SD-$π$XL: Generating Low-Resolution Quantized Imagery via Score Distillation
Alexandre Binninger, Olga Sorkine-Hornung
TL;DR
SD-$\pi$XL addresses the challenge of generating low-resolution, color-quantized imagery under hard palette and resolution constraints by combining a differentiable image generator with score distillation sampling from pretrained diffusion models. It parameterizes the output as an $H \times W \times n$ logits tensor and uses a Gumbel-Softmax mechanism to sample discrete palette elements, yielding crisp pixel art while maintaining differentiability. The approach supports text prompts or optional spatial conditioning via ControlNet (edges and depth), and strictly enforces palette adherence while enabling generation at arbitrary resolutions through a flexible loss that combines semantic guidance with FFT-based smoothness. Empirically, SD-$\pi$XL achieves state-of-the-art performance in quantized image generation and demonstrates practical fabrication applications, such as embroidery, fuse beads, and interlocking-brick designs; limitations include optimization speed and per-pixel independence, with future work focusing on faster convergence, image-only conditioning, and improved frame-to-frame consistency for animation.
Abstract
Low-resolution quantized imagery, such as pixel art, is seeing a revival in modern applications ranging from video game graphics to digital design and fabrication, where creativity is often bound by a limited palette of elemental units.

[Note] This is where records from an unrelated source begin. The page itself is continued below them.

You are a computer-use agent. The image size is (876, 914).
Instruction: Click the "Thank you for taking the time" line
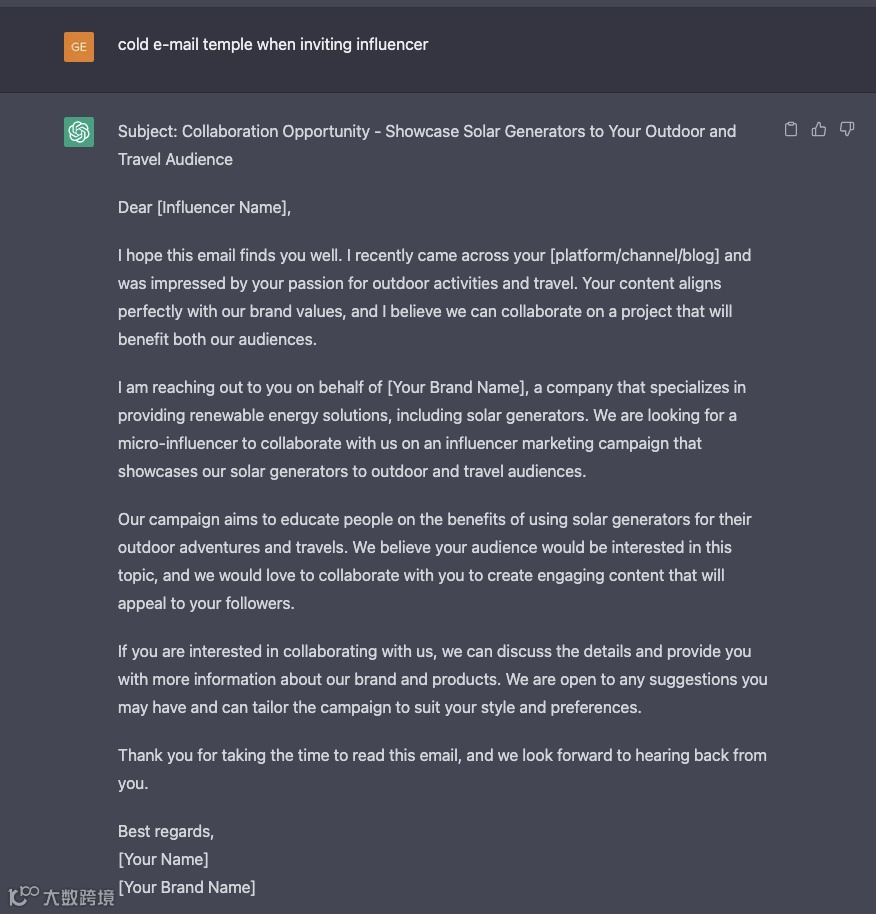pos(442,755)
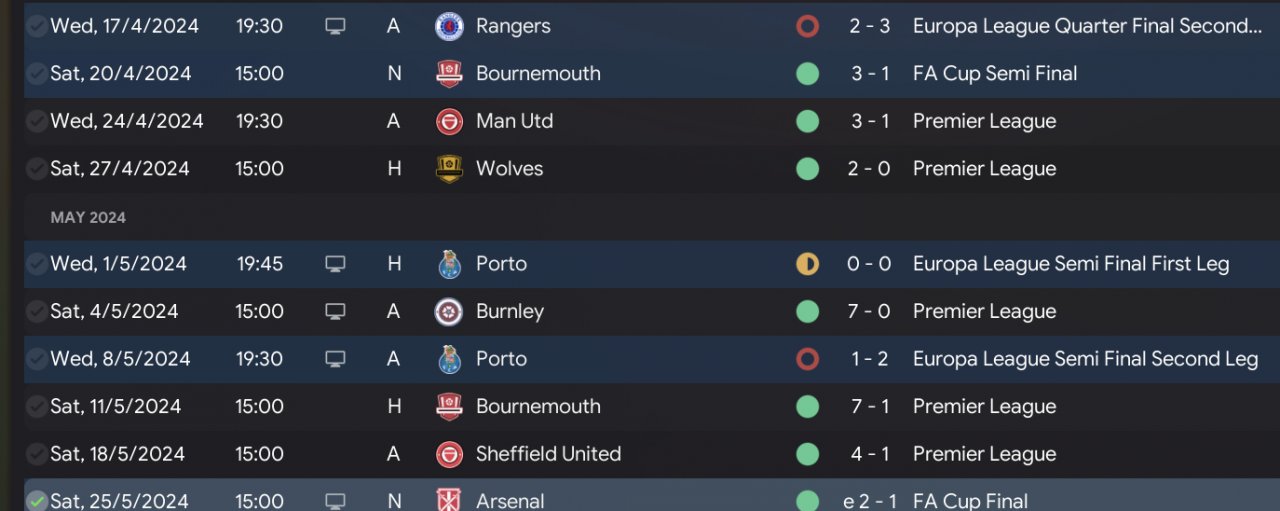Click the Sheffield United badge icon
Image resolution: width=1280 pixels, height=511 pixels.
449,454
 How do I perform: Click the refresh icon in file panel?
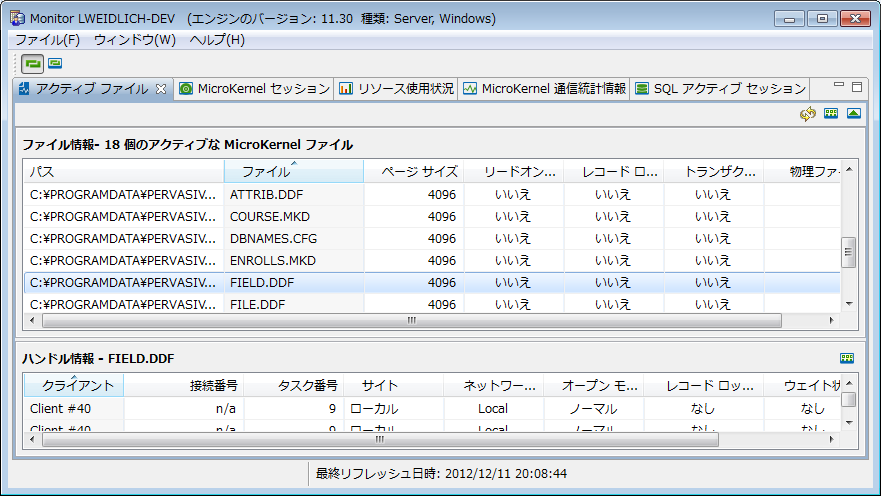click(808, 114)
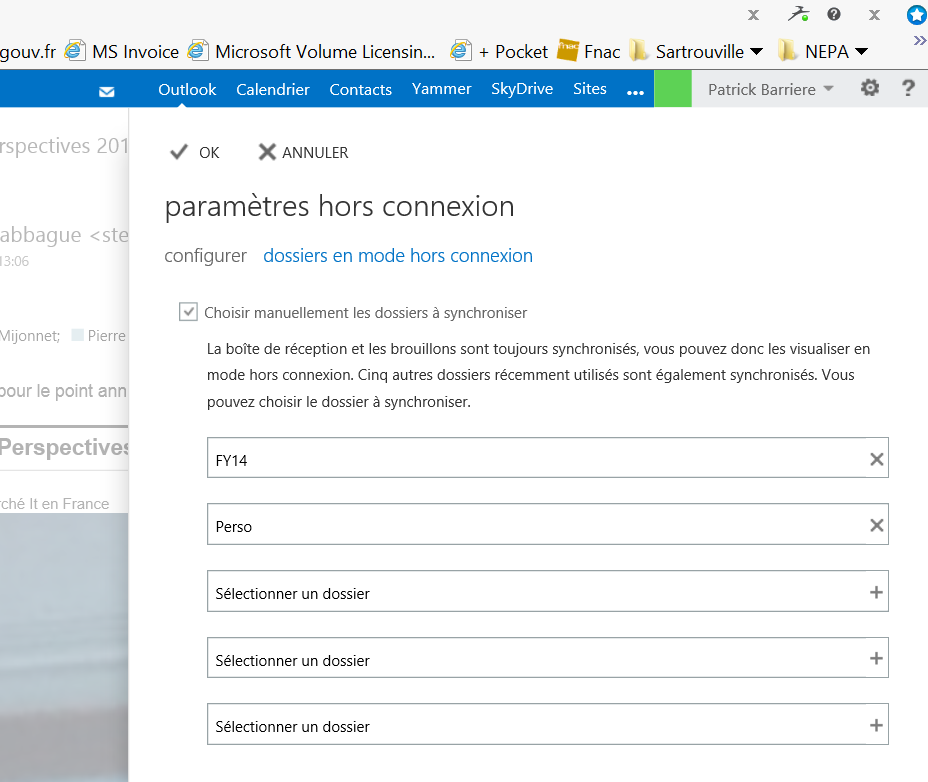Switch to the Calendrier tab
Viewport: 928px width, 782px height.
(273, 89)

Despite their growing popularity, the automated generation of quantized images from raw inputs remains a significant challenge, often necessitating intensive manual input. We introduce SD-$π$XL, an approach for producing quantized images that employs score distillation sampling in conjunction with a differentiable image generator. Our method enables users to input a prompt and optionally an image for spatial conditioning, set any desired output size $H \times W$, and choose a palette of $n$ colors or elements. Each color corresponds to a distinct class for our generator, which operates on an $H \times W \times n$ tensor. We adopt a softmax approach, computing a convex sum of elements, thus rendering the process differentiable and amenable to backpropagation. We show that employing Gumbel-softmax reparameterization allows for crisp pixel art effects. Unique to our method is the ability to transform input images into low-resolution, quantized versions while retaining their key semantic features. Our experiments validate SD-$π$XL's performance in creating visually pleasing and faithful representations, consistently outperforming the current state-of-the-art. Furthermore, we showcase SD-$π$XL's practical utility in fabrication through its applications in interlocking brick mosaic, beading and embroidery design.